> **What this task involves**
Write out again the lines from the one that contains "Image resolution: width=1543" through the end of the lines, both ends included, keeping all their wording and leaving out the pictures. Multiply every coordinate in the answers by 1.65 and round each result to a whole number, rounding halves up.
-- Start Data supplied --
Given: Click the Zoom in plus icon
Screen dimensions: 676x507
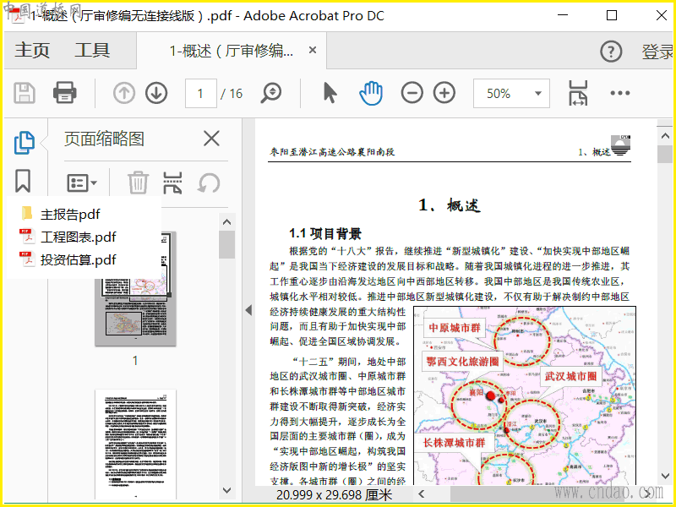Looking at the screenshot, I should click(444, 93).
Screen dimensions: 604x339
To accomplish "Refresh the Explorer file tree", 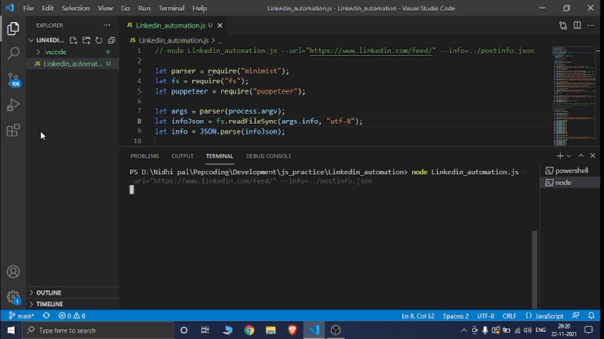I will point(99,40).
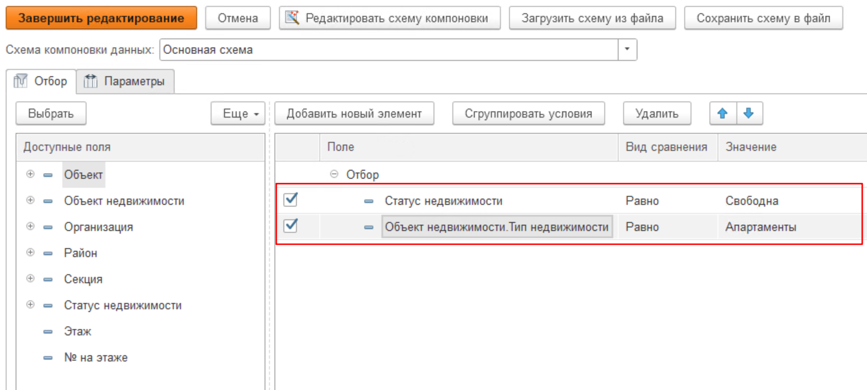Select the Район item in available fields

(x=81, y=253)
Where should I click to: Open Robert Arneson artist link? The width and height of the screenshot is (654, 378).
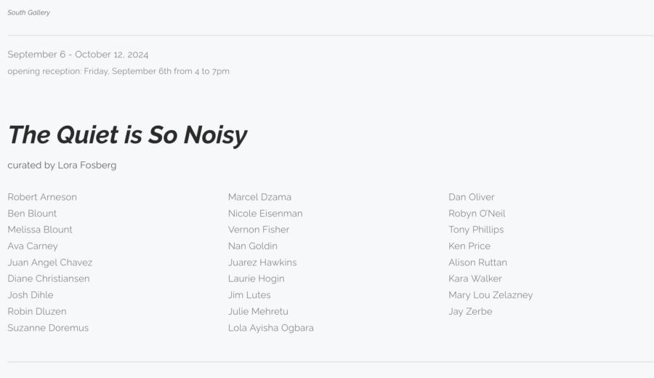[x=42, y=197]
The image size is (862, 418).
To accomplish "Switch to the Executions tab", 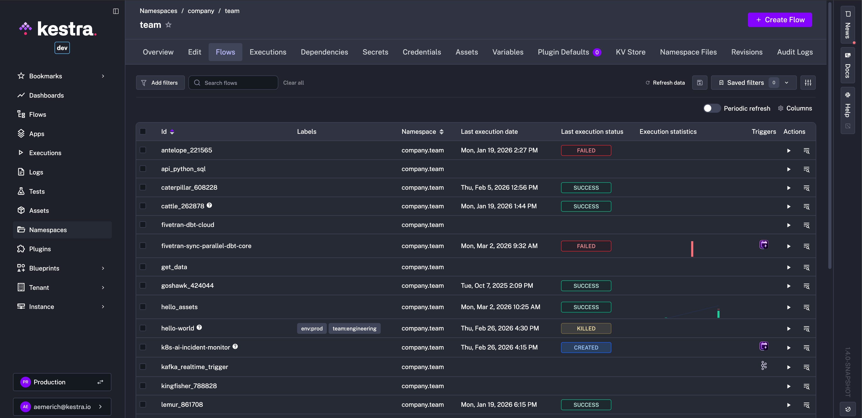I will [x=268, y=52].
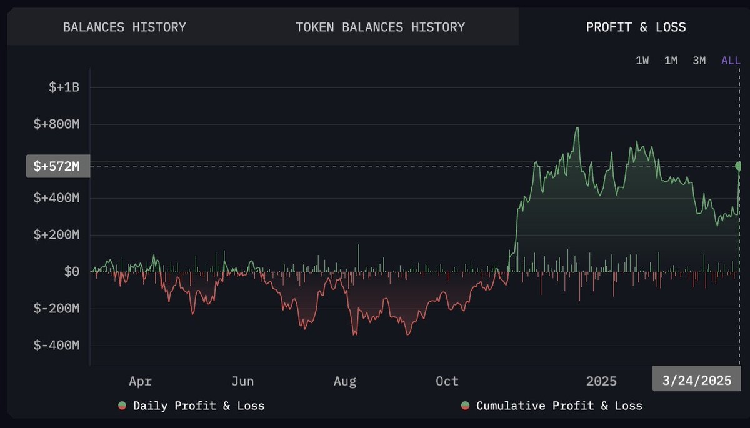Choose the 3M time range
The height and width of the screenshot is (428, 750).
coord(699,61)
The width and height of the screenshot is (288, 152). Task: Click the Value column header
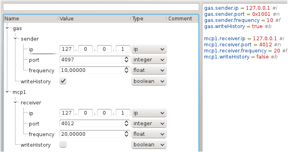point(94,19)
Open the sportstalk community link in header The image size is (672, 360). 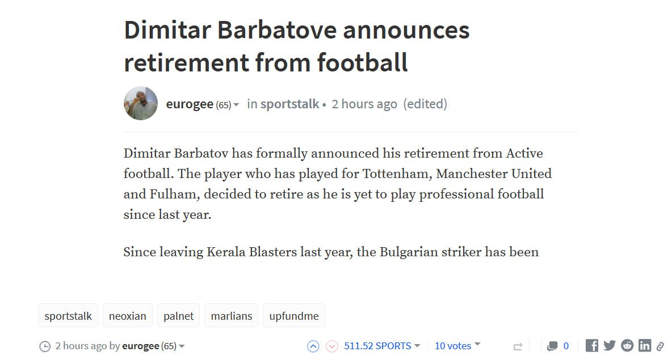pyautogui.click(x=289, y=104)
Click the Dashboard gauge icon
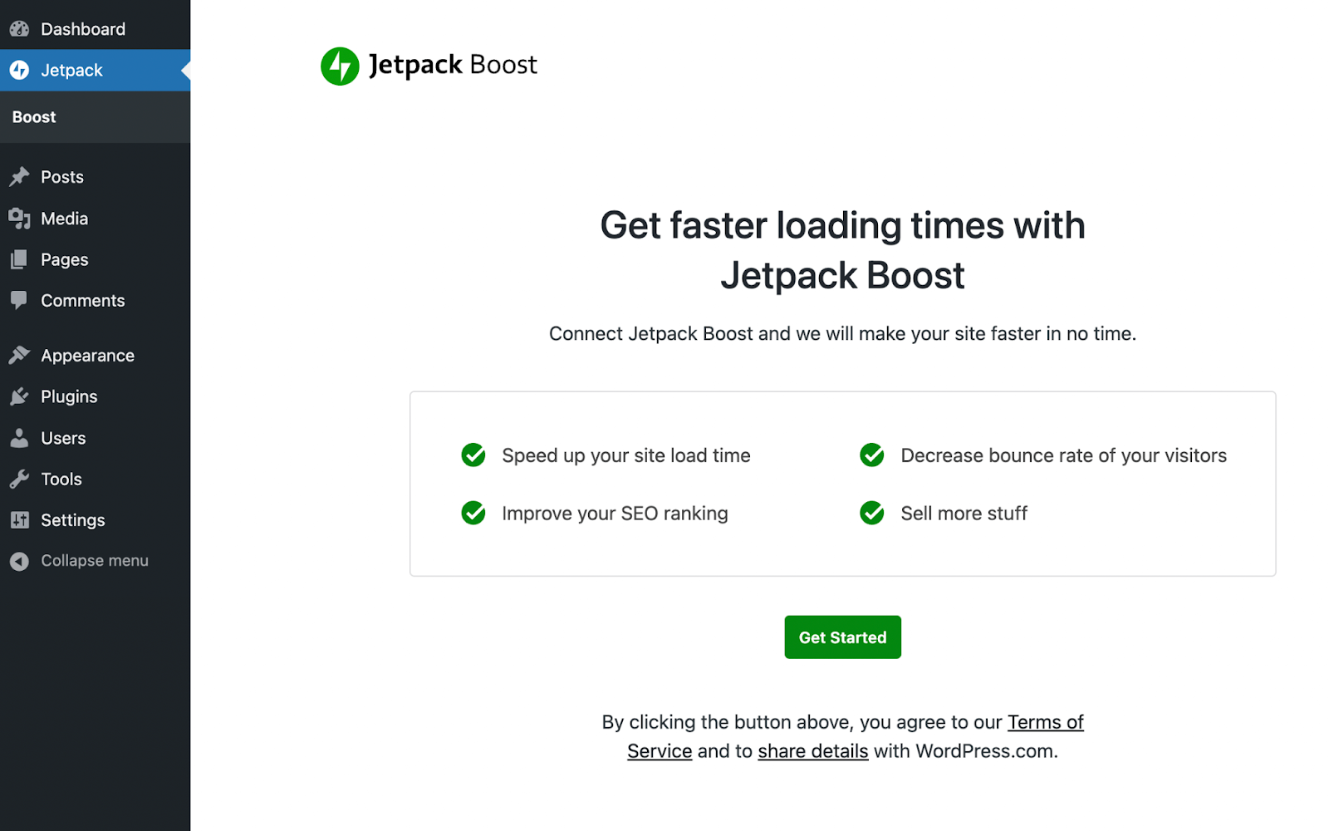The height and width of the screenshot is (831, 1329). coord(18,28)
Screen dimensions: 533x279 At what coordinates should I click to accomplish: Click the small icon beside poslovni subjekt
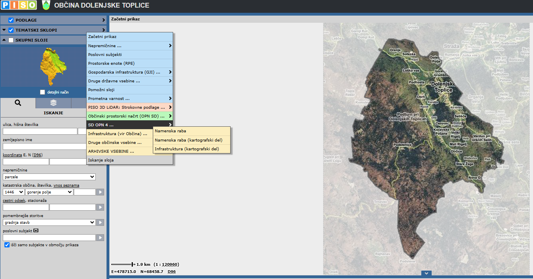(x=36, y=231)
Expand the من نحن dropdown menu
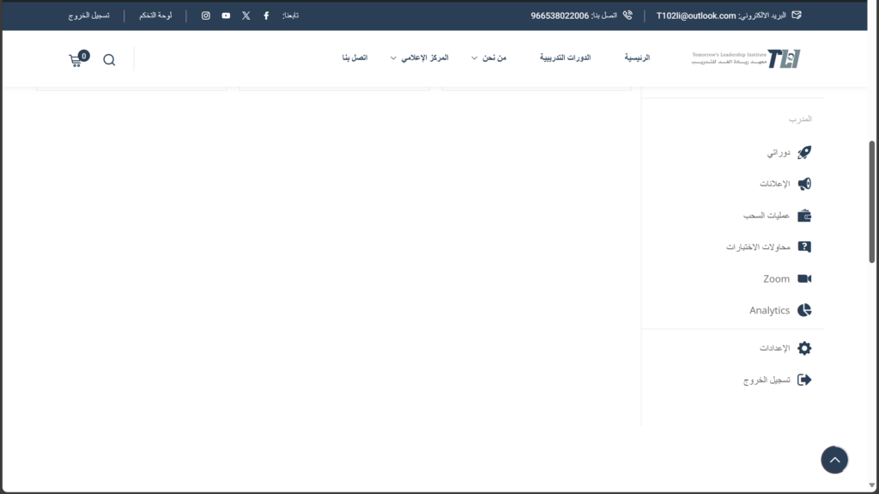Image resolution: width=879 pixels, height=494 pixels. tap(489, 58)
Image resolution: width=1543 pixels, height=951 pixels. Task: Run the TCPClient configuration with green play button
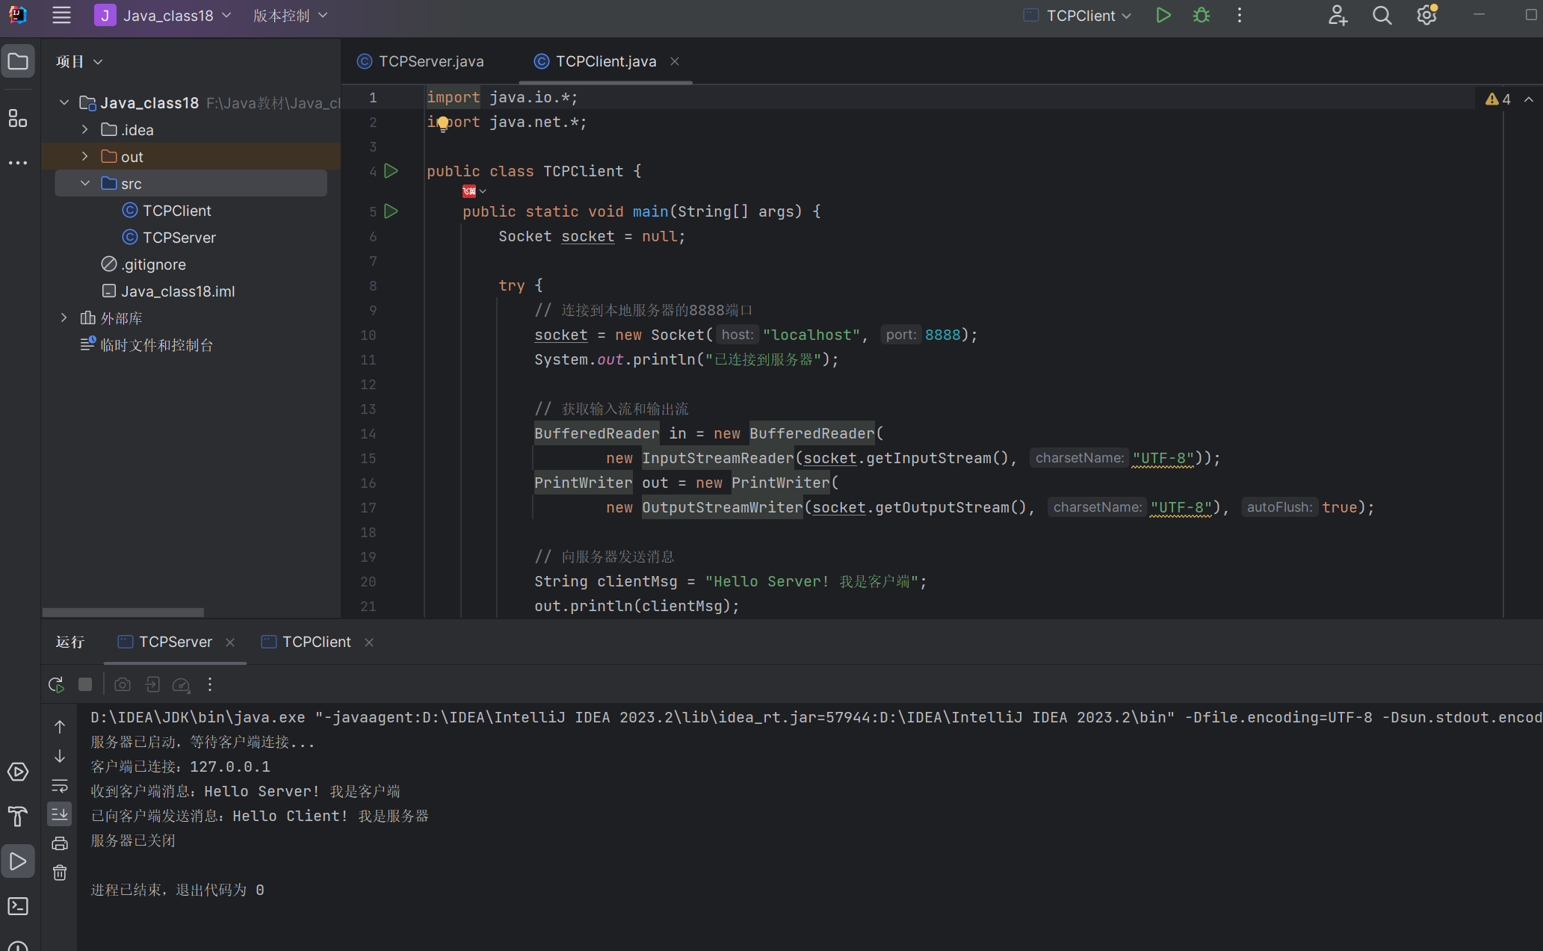click(1163, 16)
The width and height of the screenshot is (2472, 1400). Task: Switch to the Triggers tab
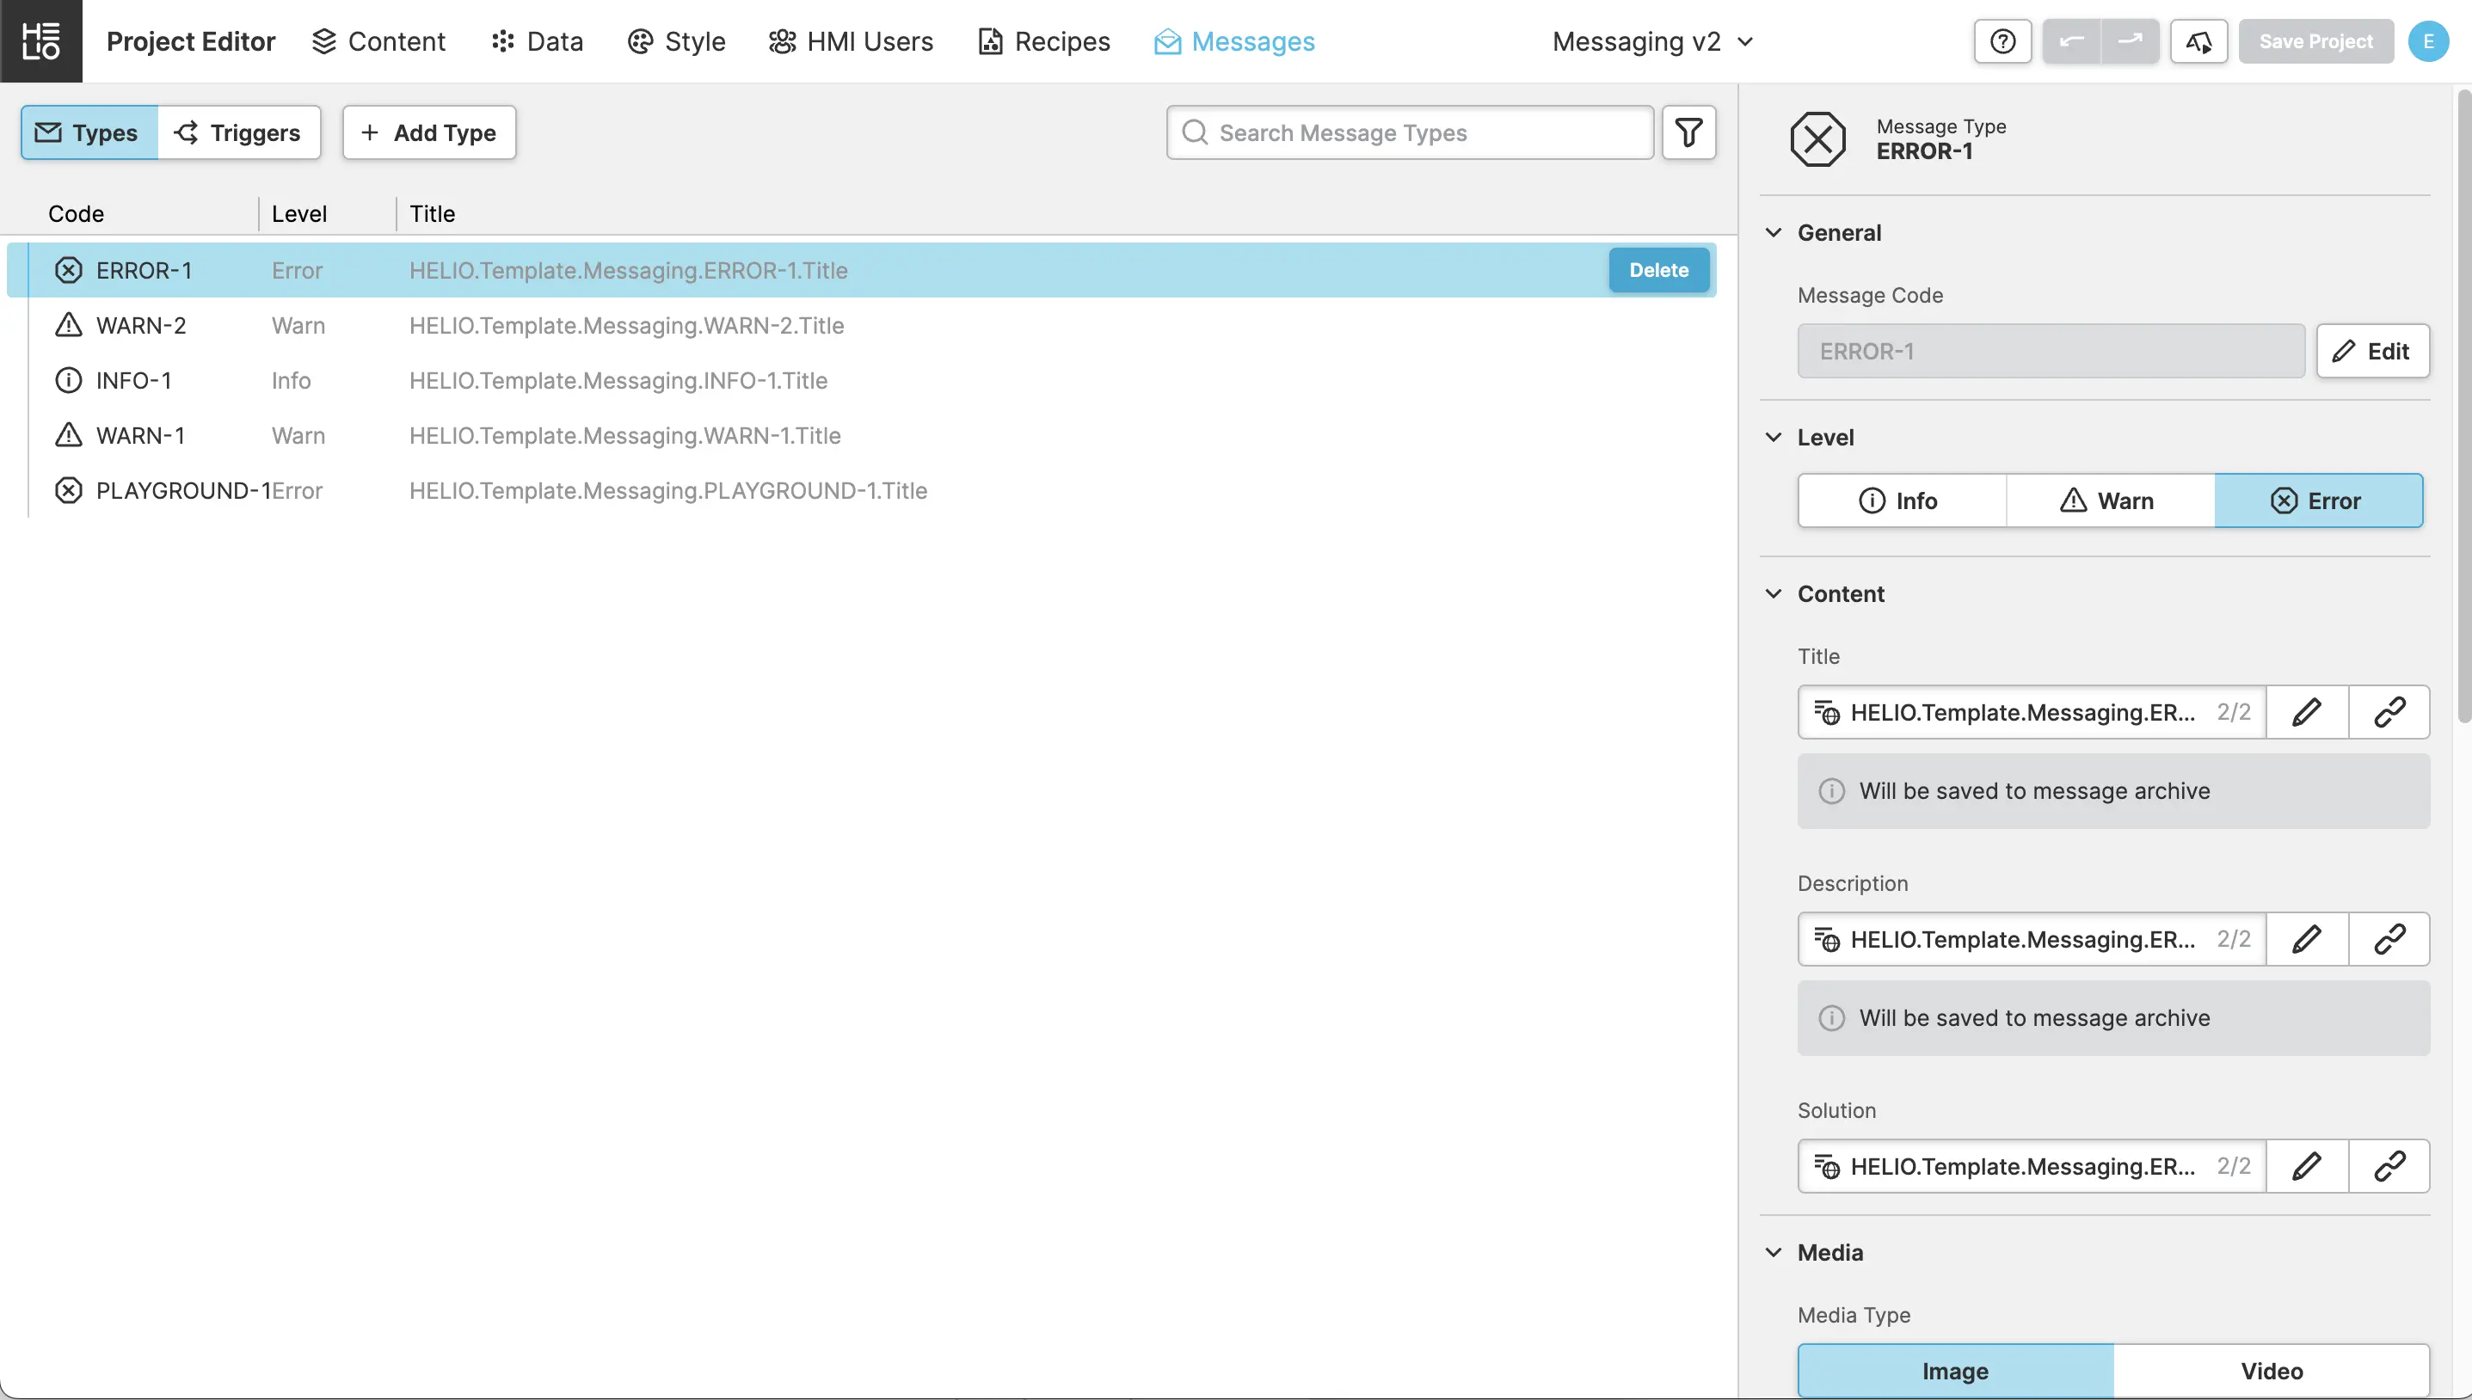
-- End Data supplied --
> **Complete answer**
Image resolution: width=1543 pixels, height=951 pixels. Task: Run the TCPClient configuration with green play button
click(1919, 26)
The width and height of the screenshot is (2472, 1400). Task: Switch to the Triggers tab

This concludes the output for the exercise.